I’ve also tortured myself over what it means to receive this money from the government every month, until I started to think about why I am in such a state, that I now live on long-term provincial disability benefits. How much do you suppose the social worker was paid, the day she turned her back on my extraordinarily abusive household after my father spat in my sister’s face? How much were the police officers who were dispatched to the scene of her friend’s household paid, when my father manipulated them into coercing her to return to our natal home, even though she was legally old enough to emancipate herself? How much were my family doctor, urologist, and hospital staff paid, over the course of the decade I was suffering such excessive and frequent bladder infections from the sexual abuse perpetrated against me, while they all turned a blind eye and coddled my mother with hand-waving explanations she would later explain to me as a young adult? How about all the teachers who didn’t do anything to help me? How about the psychiatrist who told me, once I had been transferred from a hospital with inadequate resources for mental health problems as serious as mine was, that I didn’t deserve to be there and that I would be sent back on a one-way ticket to the women’s homeless shelter where I might wait up to three years before a room opens up in the Christian boarding house for recovering drug-addicted sex workers (which, for the record, did not describe my particular set of problems at any point in my life, either then, now, or any time previous or in between)? How about the police officers who arrived to the scene of the condemned house I was living at, who told me that I will be charged with slander if I press charges against the man who had threatened to rape me as soon as I fell asleep that night? How about the multiple psychiatrists who, instead of listening to what I had to tell them, just interrupted me to tell me they were going to write me a stronger prescription for more drugs that weren’t working for me, but making me even more dangerously insane?

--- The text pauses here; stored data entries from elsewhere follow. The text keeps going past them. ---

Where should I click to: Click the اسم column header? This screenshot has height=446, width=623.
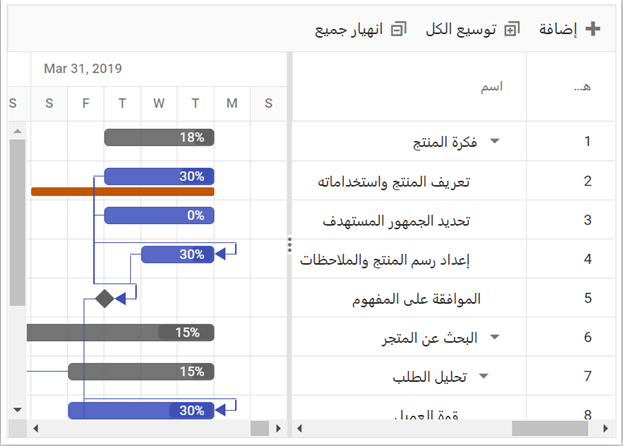(490, 87)
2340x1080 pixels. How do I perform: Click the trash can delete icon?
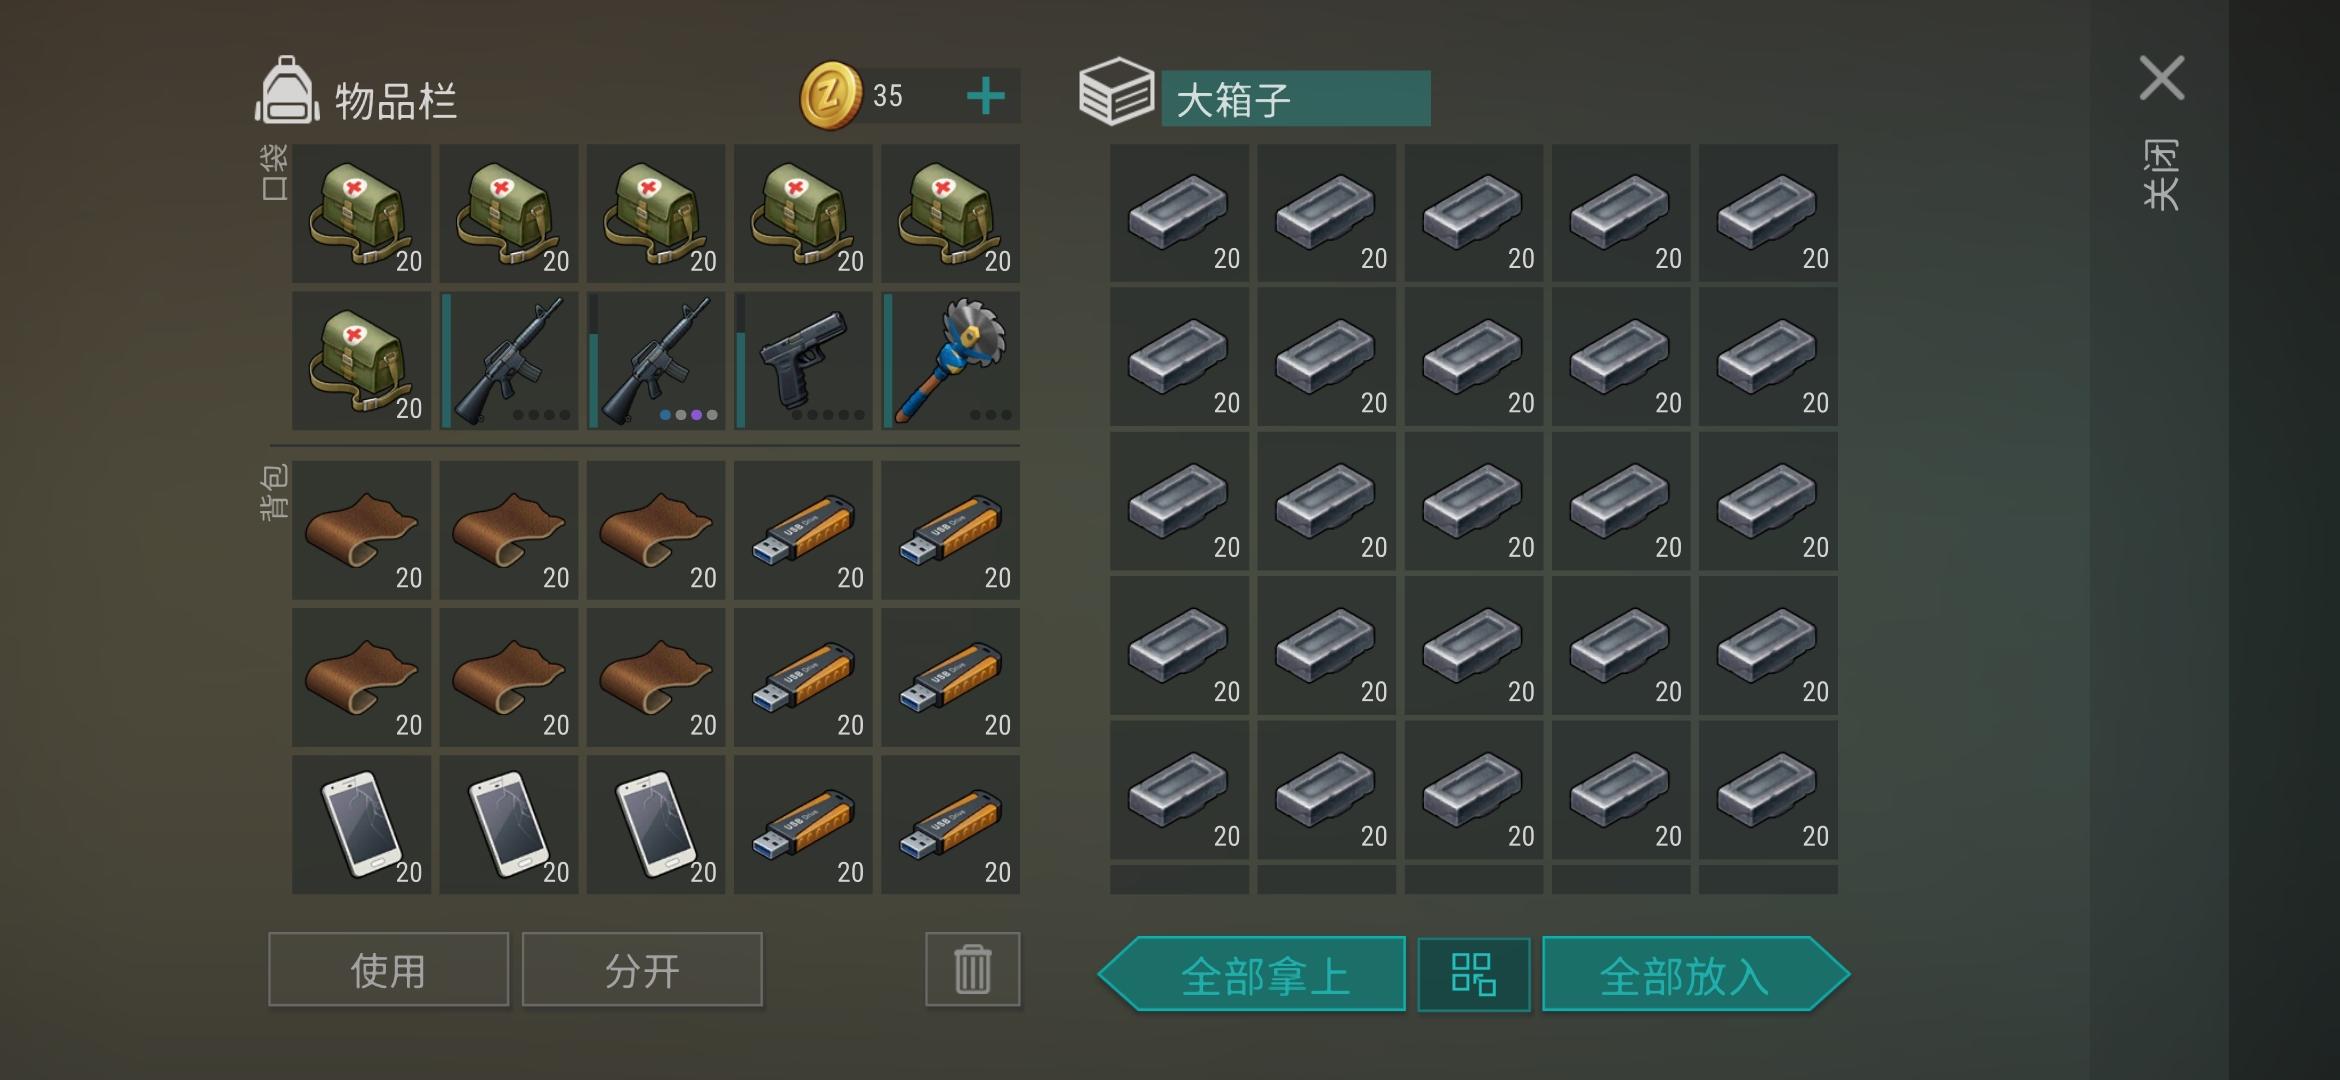click(x=973, y=969)
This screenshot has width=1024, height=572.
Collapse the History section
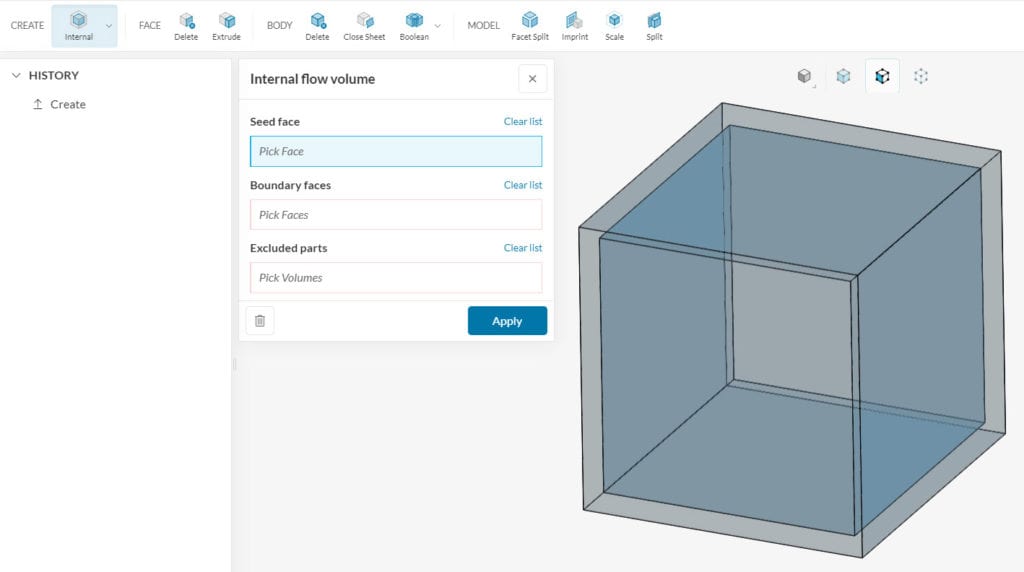tap(16, 75)
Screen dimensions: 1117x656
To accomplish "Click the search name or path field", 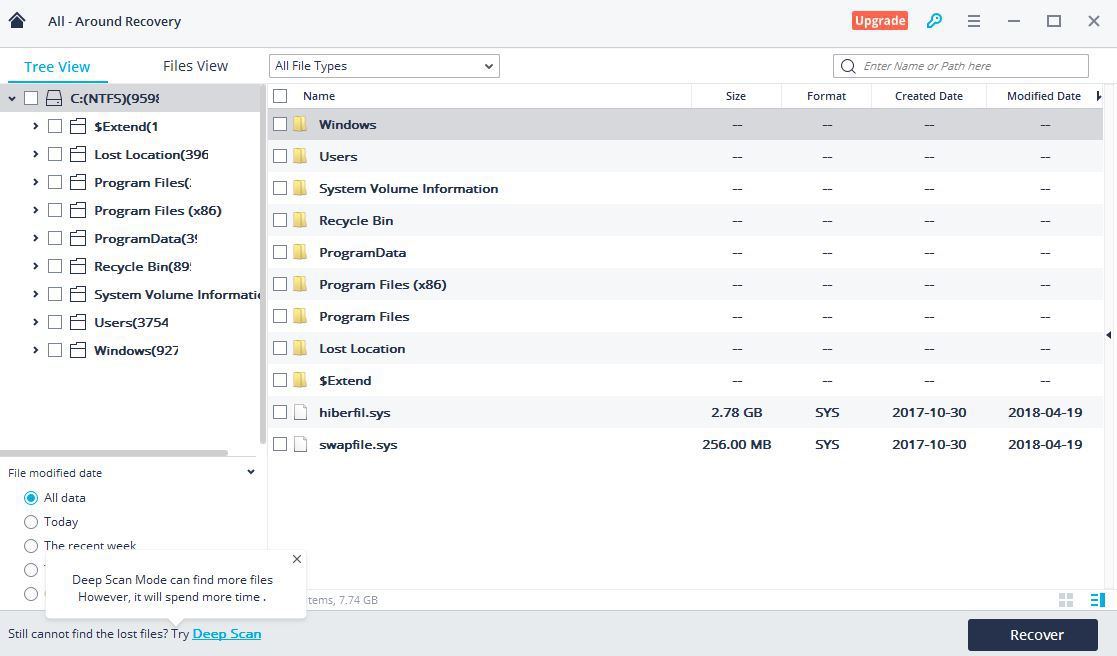I will point(970,66).
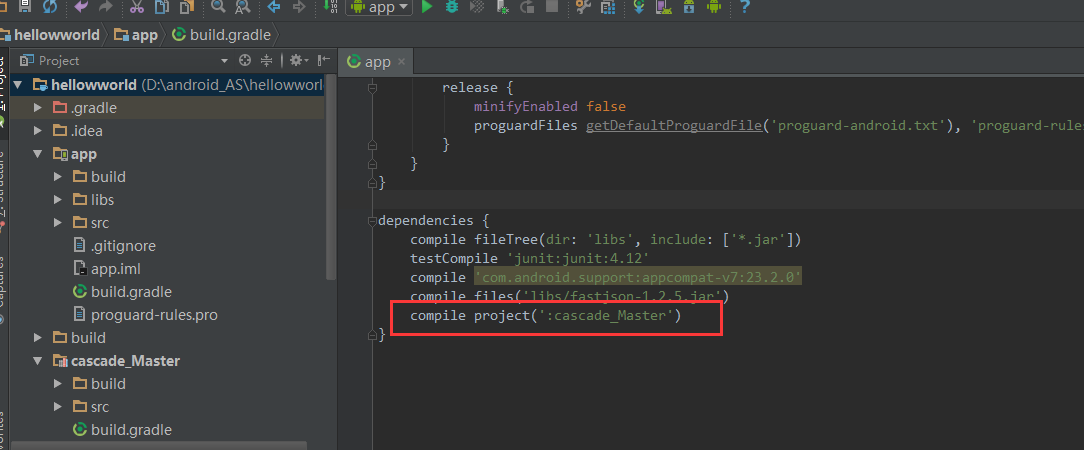The image size is (1084, 450).
Task: Click the Help question mark icon
Action: coord(744,8)
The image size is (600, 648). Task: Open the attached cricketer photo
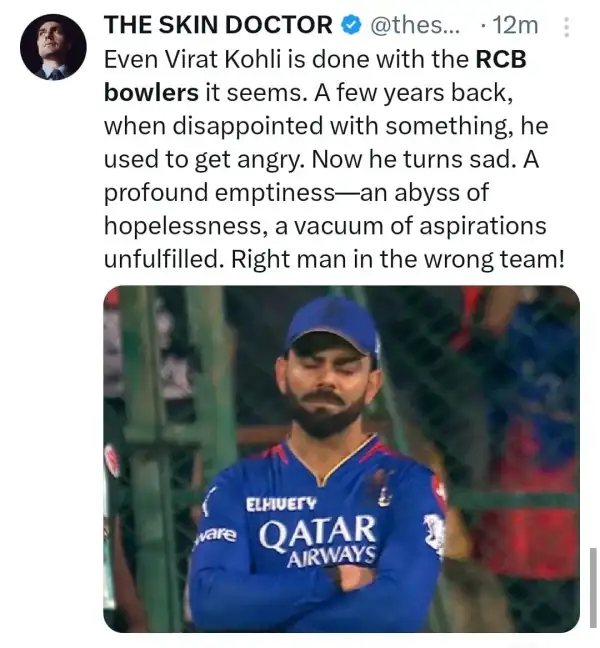(341, 459)
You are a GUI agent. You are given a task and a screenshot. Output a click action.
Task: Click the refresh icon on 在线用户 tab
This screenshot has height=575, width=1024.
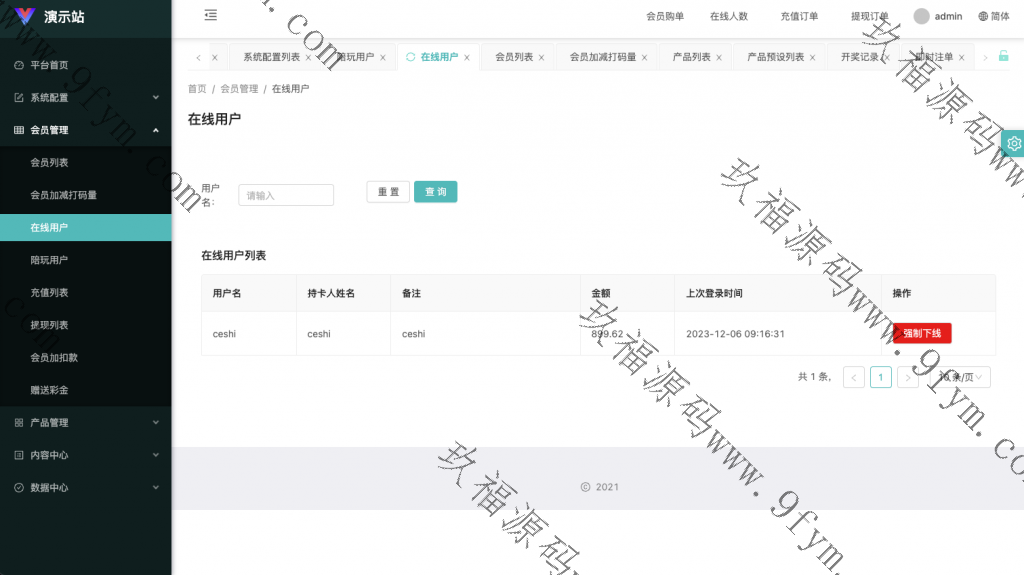(410, 57)
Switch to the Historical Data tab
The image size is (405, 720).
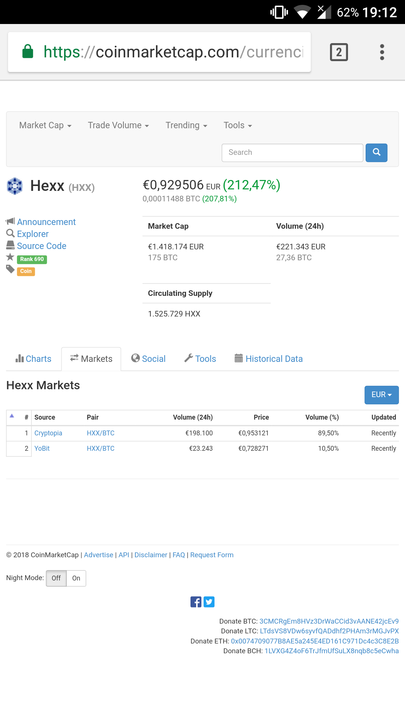(269, 359)
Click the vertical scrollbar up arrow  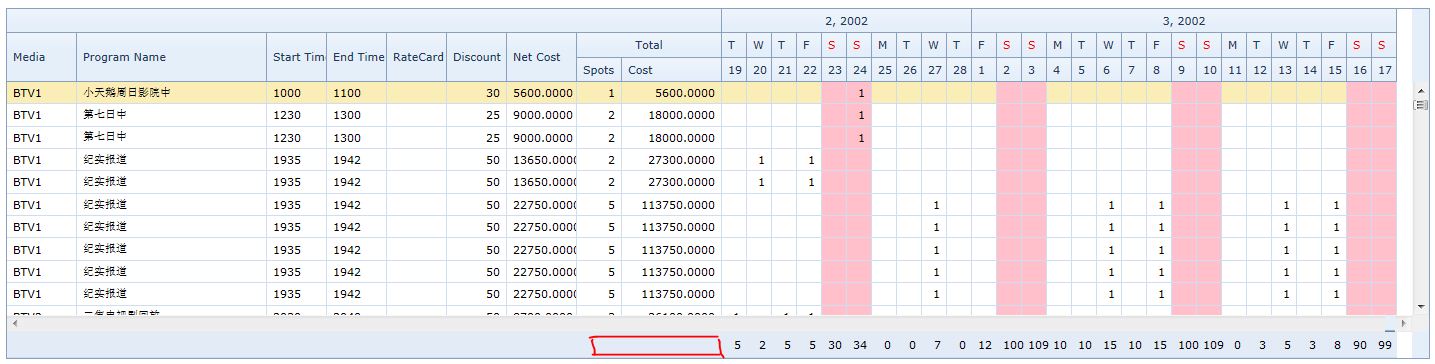tap(1419, 90)
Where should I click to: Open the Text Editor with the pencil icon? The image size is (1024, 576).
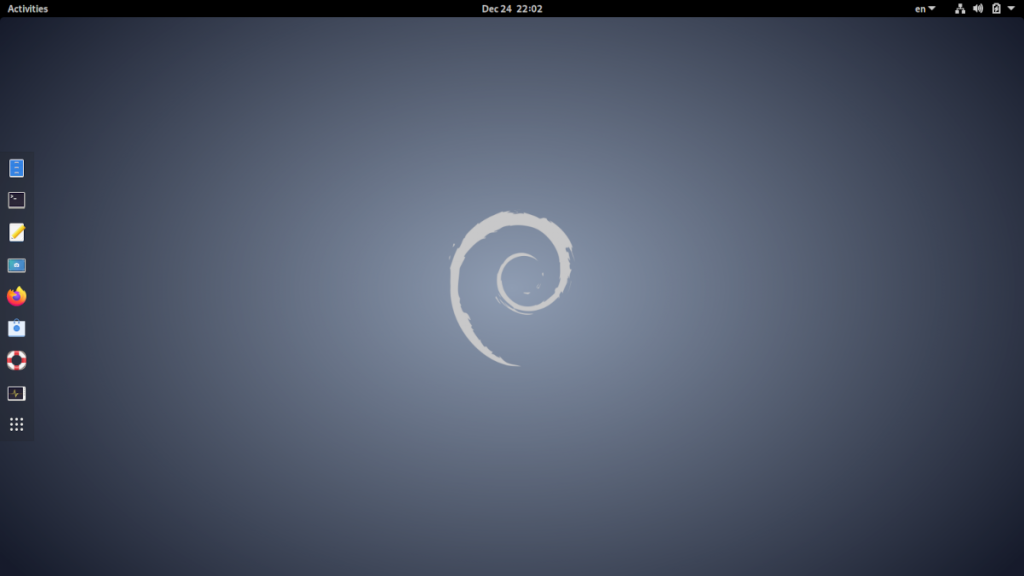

I could keep going, but I would never be able to stop myself.

If you want to talk about who’s “leeching” from the government or from tax payers, as many people do, talk about all the people whose salaries are paid by public tax payer dollars, whose apathy and inaction cost me more than anything imaginable. I assure you, they are being paid at least an average of 5 times what I am being paid through my sponsored mental health recovery, and that’s just the lowest annual salary among all of the professions I’ve referred to, of those who repeatedly failed me, condemning me to my place between the cracks in our broken system.

So what the fuck is money, anyway? It’s a fiction novel about how much social power you hold at any given time, printed on and with the stolen resources of the most socially disadvantaged and marginalized class of people within this country’s borders. Sometimes it’s not even printed yet — it’s just imaginary, and never will come into fruition, although you’ll certainly be treated as though it was every bit as “real” as the bills in your wallet. It didn’t even exist on this land prior to European contact. I love money and I hate it. I love the illusion of freedom it affords me when I have a surplus of it, and I hate the illusion of confinement and misery it condemns me to when it’s running out.